Negative Data Mining for Contrastive Learning in Dense Retrieval at IKEA.com
67% of popular IKEA searches end with zero clicks—new method aims to fix that.
IKEA researchers Eva Agapaki and Amritpal Singh Gill have introduced a systematic approach to improving dense retrieval for product search using contrastive learning with structured negative sampling and scalable LLM-as-a-judge relevance evaluation. Their method, detailed in a paper on arXiv, leverages IKEA's product hierarchical taxonomy and attributes to generate semantically challenging negatives, rather than relying on sparse human annotations or random sampling. The LLM-based evaluation system allocates a relevance score for all candidate products against each query, creating high-quality training data.
Offline experiments on real user queries from the Canada market achieved a +2.6% average category accuracy improvement over baseline. However, an A/B test on long-tail queries showed no statistically significant differences in user engagement metrics (p > 0.05). The researchers traced this gap to user search behavior: 67% of popular searches exhibit zero-click rates above 50%, meaning a substantial proportion of search sessions result in no product engagement regardless of ranking quality.
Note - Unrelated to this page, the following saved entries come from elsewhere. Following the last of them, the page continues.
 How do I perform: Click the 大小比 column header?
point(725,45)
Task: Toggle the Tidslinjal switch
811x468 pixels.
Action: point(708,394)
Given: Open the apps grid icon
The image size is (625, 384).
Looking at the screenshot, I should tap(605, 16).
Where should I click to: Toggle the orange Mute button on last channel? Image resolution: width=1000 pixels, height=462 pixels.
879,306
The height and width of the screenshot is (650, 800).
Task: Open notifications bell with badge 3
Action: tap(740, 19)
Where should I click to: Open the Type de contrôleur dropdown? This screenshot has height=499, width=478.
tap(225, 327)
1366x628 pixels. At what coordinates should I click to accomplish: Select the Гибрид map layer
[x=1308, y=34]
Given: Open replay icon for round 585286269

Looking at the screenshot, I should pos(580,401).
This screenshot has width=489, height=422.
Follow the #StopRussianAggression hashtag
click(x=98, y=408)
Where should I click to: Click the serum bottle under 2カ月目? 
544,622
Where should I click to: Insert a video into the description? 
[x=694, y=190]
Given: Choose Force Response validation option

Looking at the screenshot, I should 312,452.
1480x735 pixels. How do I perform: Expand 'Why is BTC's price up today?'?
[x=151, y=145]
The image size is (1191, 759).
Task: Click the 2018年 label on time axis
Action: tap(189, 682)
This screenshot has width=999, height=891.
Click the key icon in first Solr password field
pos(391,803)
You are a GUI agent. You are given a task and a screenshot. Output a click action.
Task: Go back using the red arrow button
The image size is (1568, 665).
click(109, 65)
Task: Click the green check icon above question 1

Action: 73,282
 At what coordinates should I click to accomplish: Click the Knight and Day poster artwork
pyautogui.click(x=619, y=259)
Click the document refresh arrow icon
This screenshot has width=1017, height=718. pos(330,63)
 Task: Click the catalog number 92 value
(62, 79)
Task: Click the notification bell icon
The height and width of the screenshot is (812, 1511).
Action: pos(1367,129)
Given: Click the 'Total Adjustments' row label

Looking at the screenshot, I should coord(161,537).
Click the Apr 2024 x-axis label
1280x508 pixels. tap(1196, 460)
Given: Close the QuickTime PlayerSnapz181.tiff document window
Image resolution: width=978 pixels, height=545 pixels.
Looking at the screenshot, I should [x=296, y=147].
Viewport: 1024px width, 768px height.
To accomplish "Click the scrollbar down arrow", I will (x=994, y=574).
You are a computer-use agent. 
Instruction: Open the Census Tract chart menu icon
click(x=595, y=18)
The findings underscore the importance of hard negative mining while emphasizing the need to ground training data and offline evaluations in real user search behavior, including query intent distribution and zero-click patterns, to bridge the gap between offline retrieval quality and online user engagement.
- IKEA researchers used LLM-as-a-judge to score candidate products for training data generation, replacing sparse human annotations.
- Structured negative sampling using product taxonomy and attributes boosted offline category accuracy by +2.6% on Canada market queries.
- A/B tests on long-tail queries showed no significant engagement improvement, linked to 67% of popular searches having >50% zero-click rates.
Why It Matters
Real-world search systems must account for zero-click behavior—better offline metrics don't always translate to user engagement.